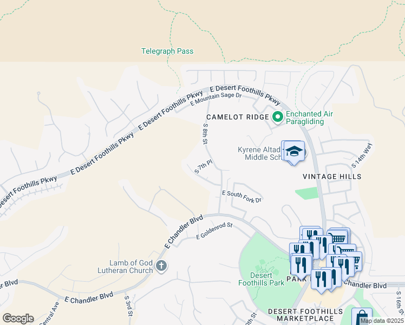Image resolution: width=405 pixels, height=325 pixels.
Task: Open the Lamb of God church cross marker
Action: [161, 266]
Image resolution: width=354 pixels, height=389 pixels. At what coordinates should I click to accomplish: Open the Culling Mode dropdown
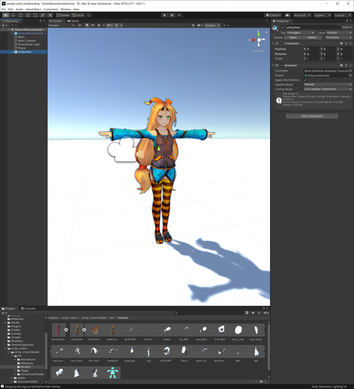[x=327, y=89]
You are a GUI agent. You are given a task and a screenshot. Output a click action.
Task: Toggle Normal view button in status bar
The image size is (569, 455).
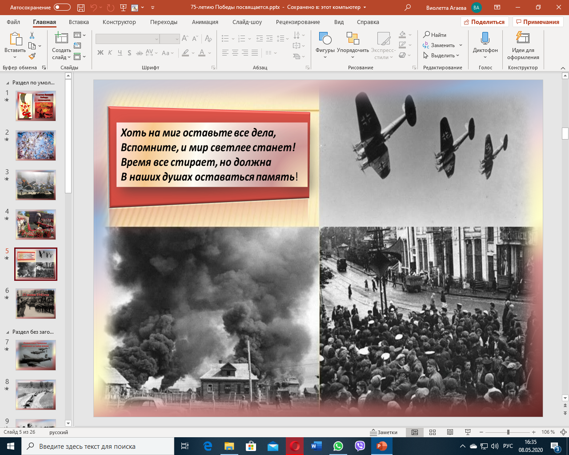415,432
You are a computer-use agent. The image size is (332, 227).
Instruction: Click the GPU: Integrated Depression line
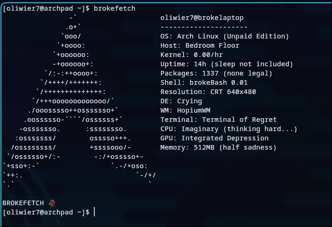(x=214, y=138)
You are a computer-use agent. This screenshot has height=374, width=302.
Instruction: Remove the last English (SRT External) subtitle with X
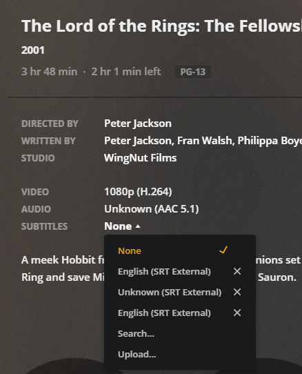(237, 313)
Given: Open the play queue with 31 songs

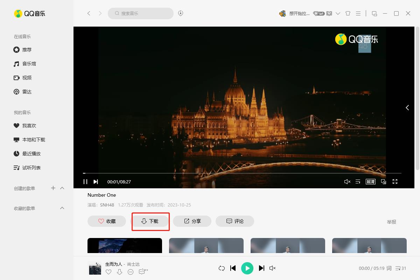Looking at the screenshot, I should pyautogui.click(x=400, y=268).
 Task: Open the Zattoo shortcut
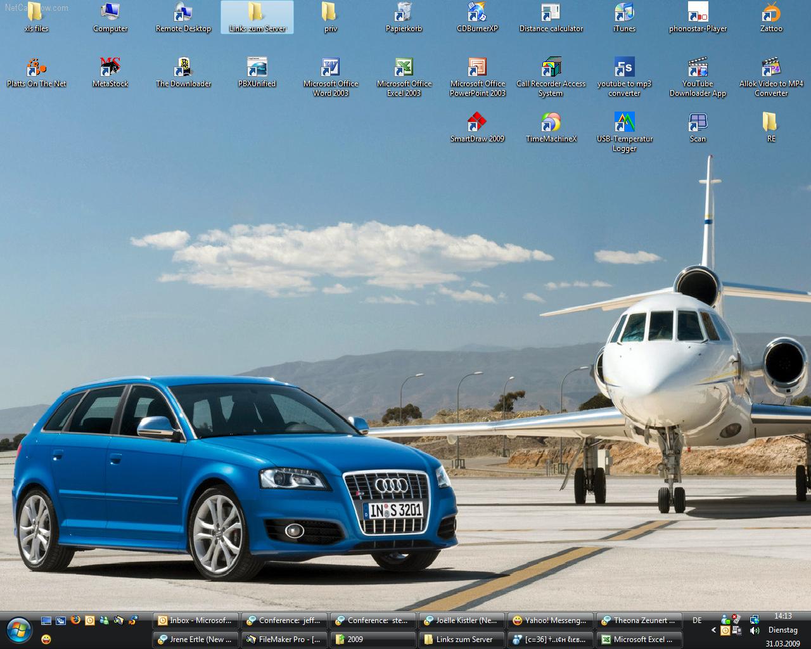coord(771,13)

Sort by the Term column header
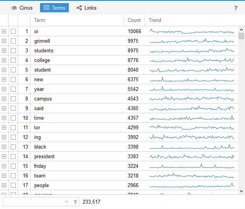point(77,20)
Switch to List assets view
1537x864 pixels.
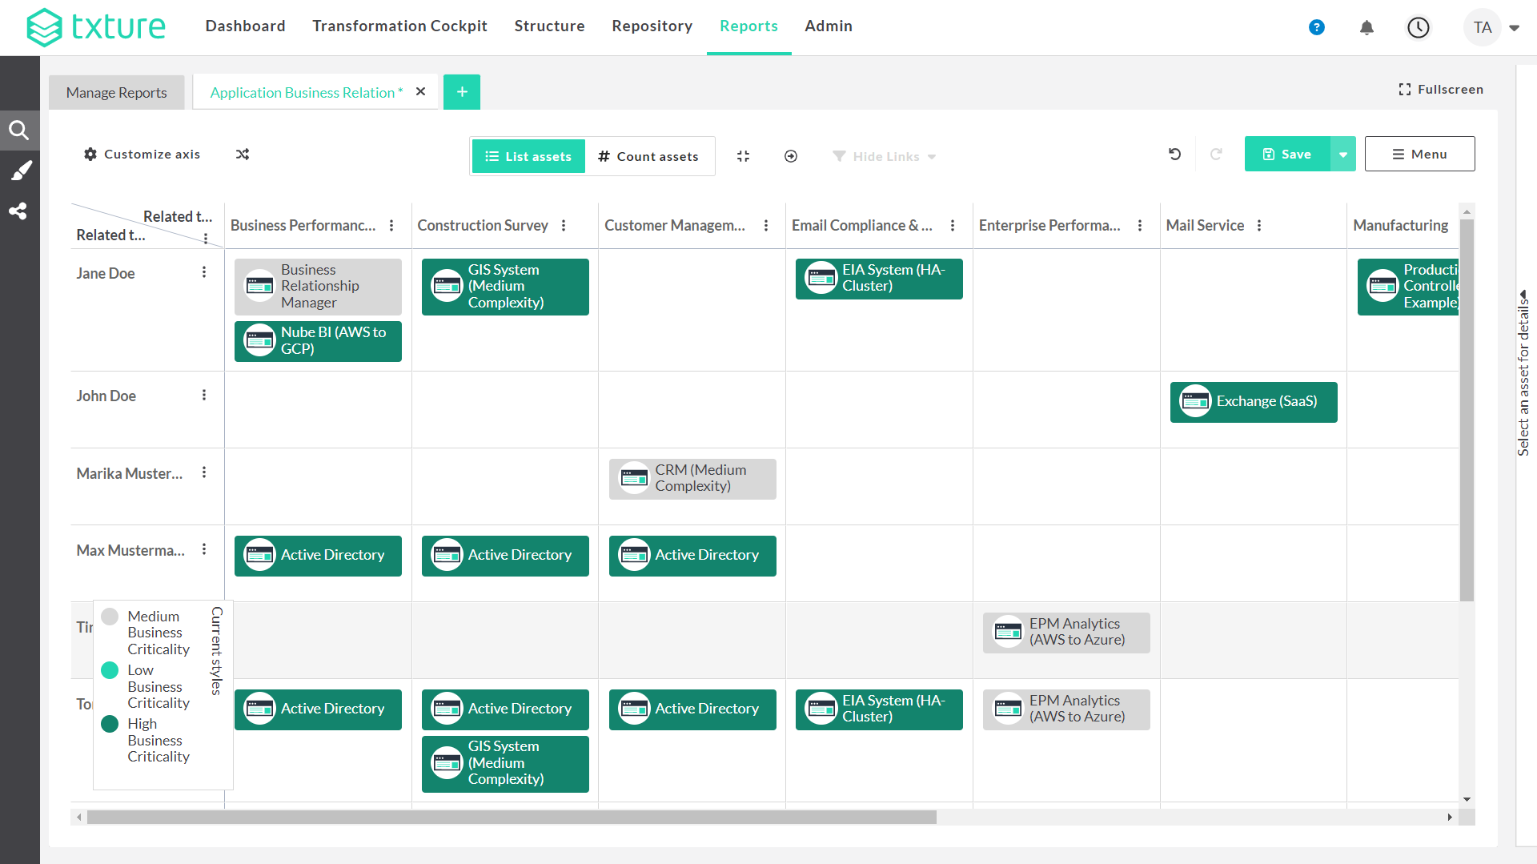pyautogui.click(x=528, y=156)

---

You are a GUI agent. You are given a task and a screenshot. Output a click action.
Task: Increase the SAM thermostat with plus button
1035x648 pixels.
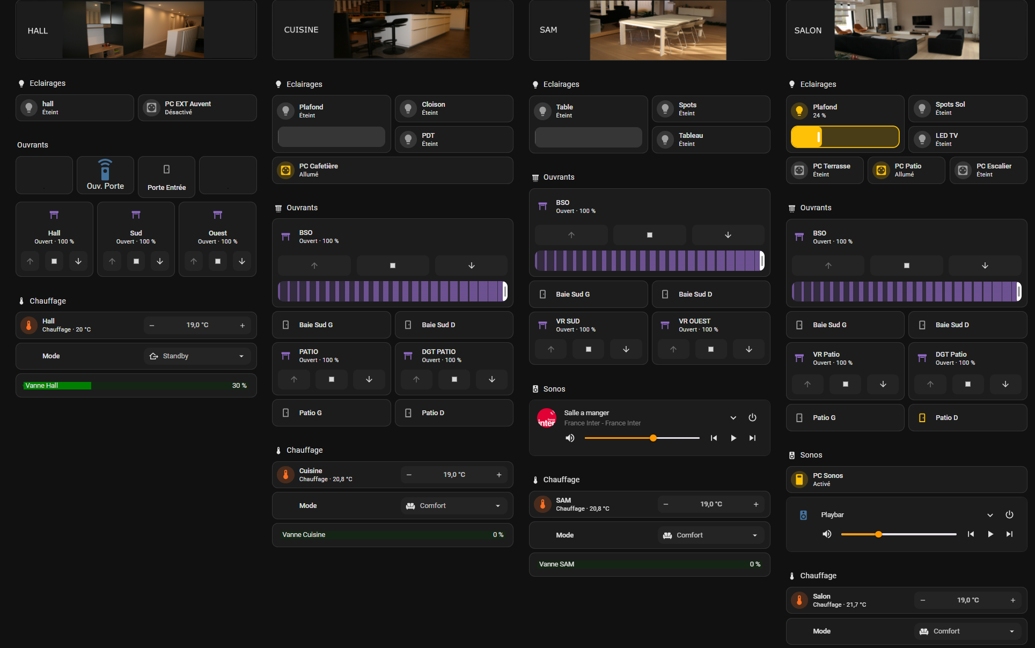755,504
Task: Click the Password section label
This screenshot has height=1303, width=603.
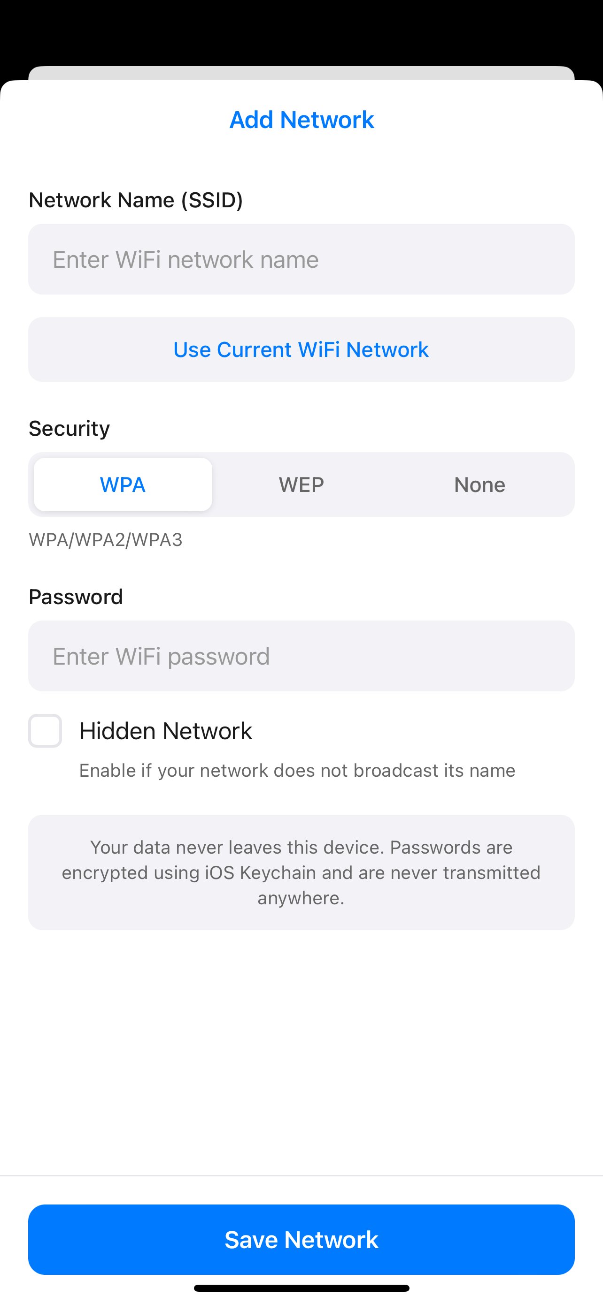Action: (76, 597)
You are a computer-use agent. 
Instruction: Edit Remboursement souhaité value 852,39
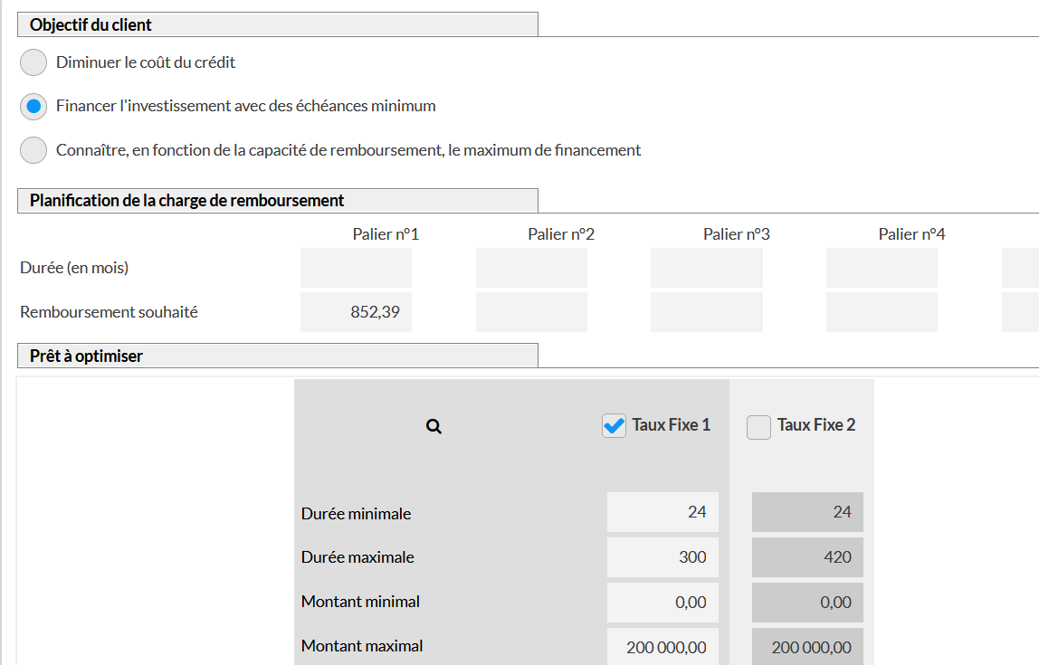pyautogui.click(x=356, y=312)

- _DO THIS_
Output the data lines exactly as they appear, beginning at the line that contains "You are a computer-use agent. The" and stopping after the line that contains "(x=214, y=138)", and leave the pictures out.

- _TASK SOLUTION_
You are a computer-use agent. The image size is (332, 227).
Instruction: Click the GPU: Integrated Depression line
(x=214, y=138)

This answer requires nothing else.